Document text |
┄┄┄┄┄┄
Some bits and pieces from here and there:
- Ruth Benn of NWTRCC was the guest on David Swanson’s “Talk Nation Radio” to discuss war tax resistance :
- In Palmer Park, Maryland, locals have been vandalizing and destroying the speed and red-light cameras that the government has set up to extract money from drivers by means of automatically-generated traffic tickets.
This has led to the amusing spectacle of the police there setting up surveillance cameras to keep an eye on their cameras.
One man literally pulled out a pistol and used the camera for target practice. Police found another speed camera flipped over—leading police to believe a gang of people committed the crime, considering the weight of the camera. Then there was the camera set up on a stand, near FedEx Field. A man walked up to it, cut off one of the legs, and walked away. … [O]ne of the cameras incinerated.
- In another case, a man recently paid his $137 traffic ticket by folding 137 dollar bills into origami pigs, carefully arranging them in Dunkin’ Donuts boxes, and taking them to the police cashier.
- U.K. Council Tax resister June Farrow has been threatened with prison by the powers-that-be.
┄┄┄┄┄┄
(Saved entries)
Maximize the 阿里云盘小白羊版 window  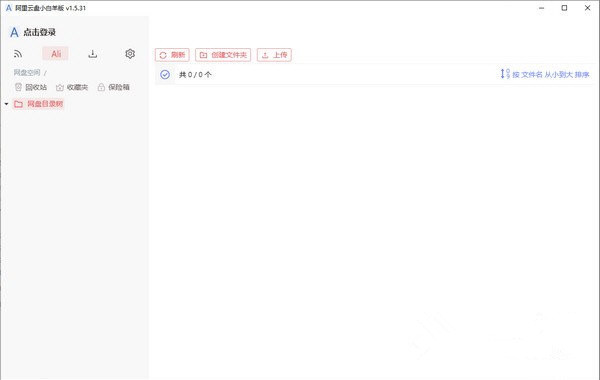click(x=564, y=8)
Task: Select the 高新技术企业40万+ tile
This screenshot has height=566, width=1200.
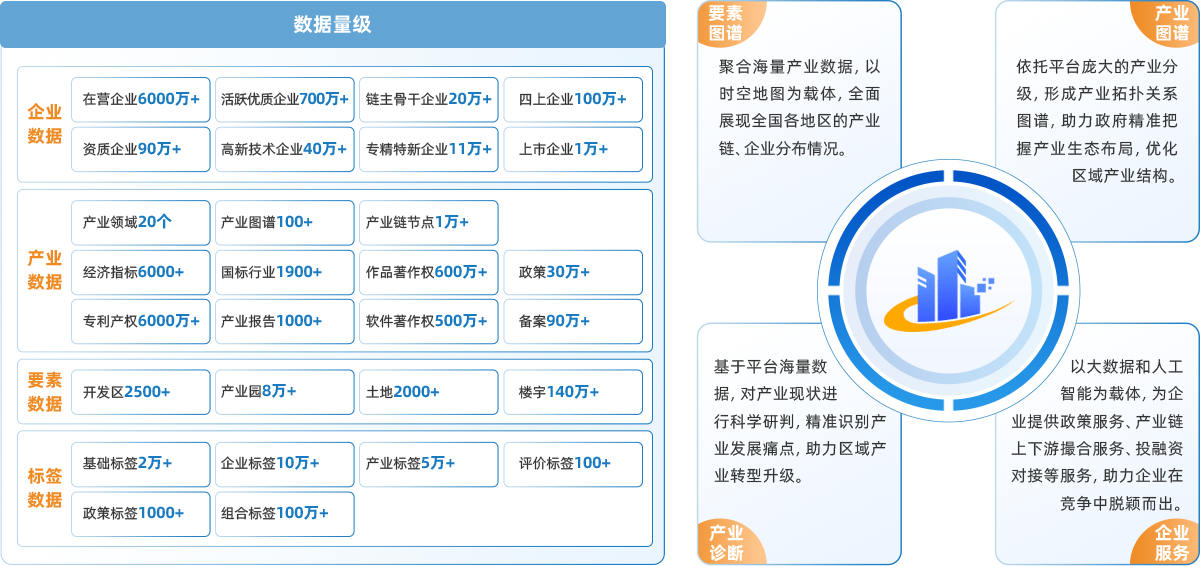Action: 285,149
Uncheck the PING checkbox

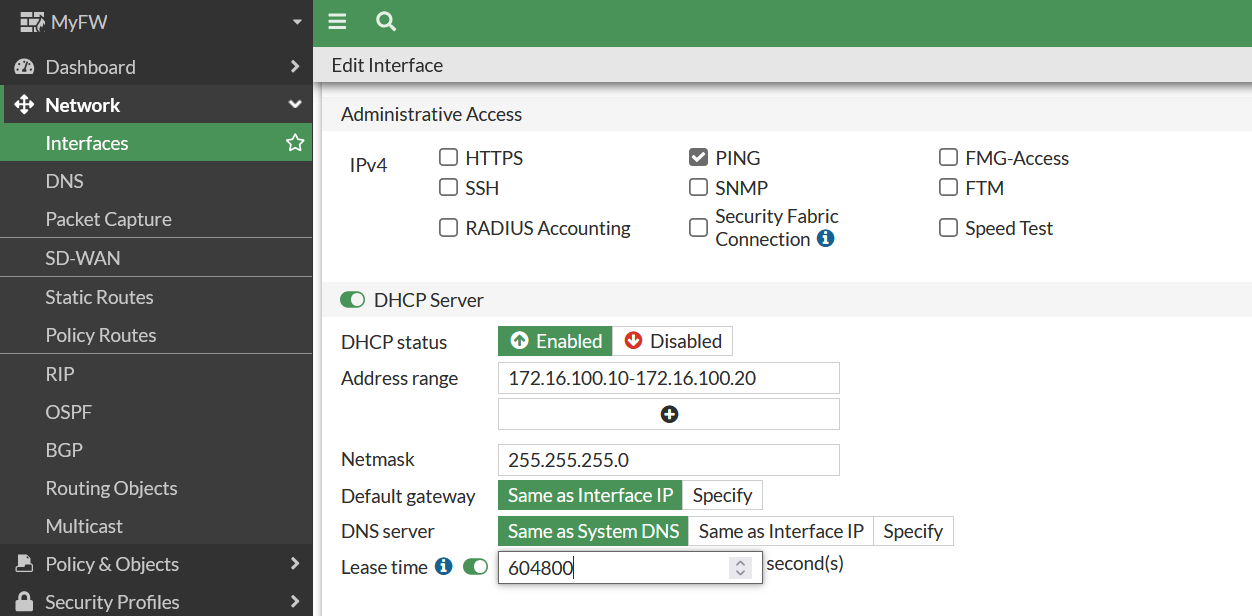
┄┄┄┄┄┄
Tasks |
• A. Please repeat the part of the resistance news roundup from "One man literally" to "the cameras incinerated.".
• B. Write what comes next in the news roundup on tax and traffic-camera resistance, picking up after its final line.
The records stand apart from the text and are separate material.

Task results |
• A.
One man literally pulled out a pistol and used the camera for target practice. Police found another speed camera flipped over—leading police to believe a gang of people committed the crime, considering the weight of the camera. Then there was the camera set up on a stand, near FedEx Field. A man walked up to it, cut off one of the legs, and walked away. … [O]ne of the cameras incinerated.

• B.
- The Greek “won’t pay” movement has launched a new phase of its constructive program — reacting to the closure of hospitals and other austerity-prompted decay of the public health system by creating its own “Social Solidarity Clinic.” The clinic launched with a blood drive.
- Tax resistance is on the agenda in Indonesia, though not in a language I know how to parse…
- Not only does the United States itself possess the world’s most threatening and fearful arsenal of weapons by a significant margin, but it also is by far the largest dealer of weapons worldwide.
[T]he U.S. [sold] $66.3 billion in weapons abroad [in ], a record itself, but also by far the largest single year increase ever, over the $21.4 billion in 2010.
The sales amounted to about 78 percent of all foreign arms sales on the entire planet. The second place arms dealer nation is Russia, which sold less than $5 billion themselves.